The Billionaires Behind the Tea Party

I've always had my suspicions that the Tea Party is well funded and not a true grassroots movement. Some local groups have headquarters (who pays for that?). The so-called movement is sophisticated in how it manipulates the media, and in how it engages in New Media.

They are well organized--too well organized, in my opinion, for a year-old "grassroots" organization.

The New Yorker takes a look at the billionaire Koch brothers, who operate oil refineries in Alaska and Texas, and their support of Tea Party-like causes.

The Kochs are longtime libertarians who believe in drastically lower personal and corporate taxes, minimal social services for the needy, and much less oversight of industry—especially environmental regulation. These views dovetail with the brothers’ corporate interests. In a study released this spring, the University of Massachusetts at Amherst’s Political Economy Research Institute named Koch Industries one of the top ten air polluters in the United States. And Greenpeace issued a report identifying the company as a “kingpin of climate science denial.” The report showed that, from 2005 to 2008, the Kochs vastly outdid ExxonMobil in giving money to organizations fighting legislation related to climate change, underwriting a huge network of foundations, think tanks, and political front groups. Indeed, the brothers have funded opposition campaigns against so many Obama Administration policies—from health-care reform to the economic-stimulus program—that, in political circles, their ideological network is known as the Kochtopus.
A columnist for Long Island Press details the myriad conservative think tanks funded by the Koch family.
Every hazardous product manufactured by Koch Industries and every conservative and libertarian think tank established by the family members—Mercatus is eclipsed in absurdity by their other venture, the Cato Institute—pales in comparison to their most important creation to date: the Tea Party.

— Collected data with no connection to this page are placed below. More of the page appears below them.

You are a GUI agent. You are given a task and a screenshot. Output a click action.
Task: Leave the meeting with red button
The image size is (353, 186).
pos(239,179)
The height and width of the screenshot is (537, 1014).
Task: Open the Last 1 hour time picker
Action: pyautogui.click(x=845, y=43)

This movement is the culmination of 40-plus years of radical free-market fanaticism beginning with the John Birch Society, of which father Fred was a founding member.
Frank Rich of the New York Times also writes about "The Billionaires Bankrolling the Tea Party" calling them:
...the latest incarnation of what the historian Kim Phillips-Fein labeled “Invisible Hands” in her prescient 2009 book of that title: those corporate players who have financed the far right ever since the du Pont brothers spawned the American Liberty League in 1934 to bring down F.D.R. You can draw a straight line from the Liberty League’s crusade against the New Deal “socialism” of Social Security, the Securities and Exchange Commission and child labor laws to the John Birch Society-Barry Goldwater assault on J.F.K. and Medicare to the Koch-Murdoch-backed juggernaut against our “socialist” president.
And lo and behold, the Koch brothers pop up again in California politics, having contributed $1 million to Proposition 23, which is a initiative on the November ballot aimed at suspending California’s 2006 law fighting global-warming.

Bottom line...Democrats need to show up to the polls in November to fight against the corporate-sponsored interests of these duped Tea Party activists. They're just pawns in a bigger game.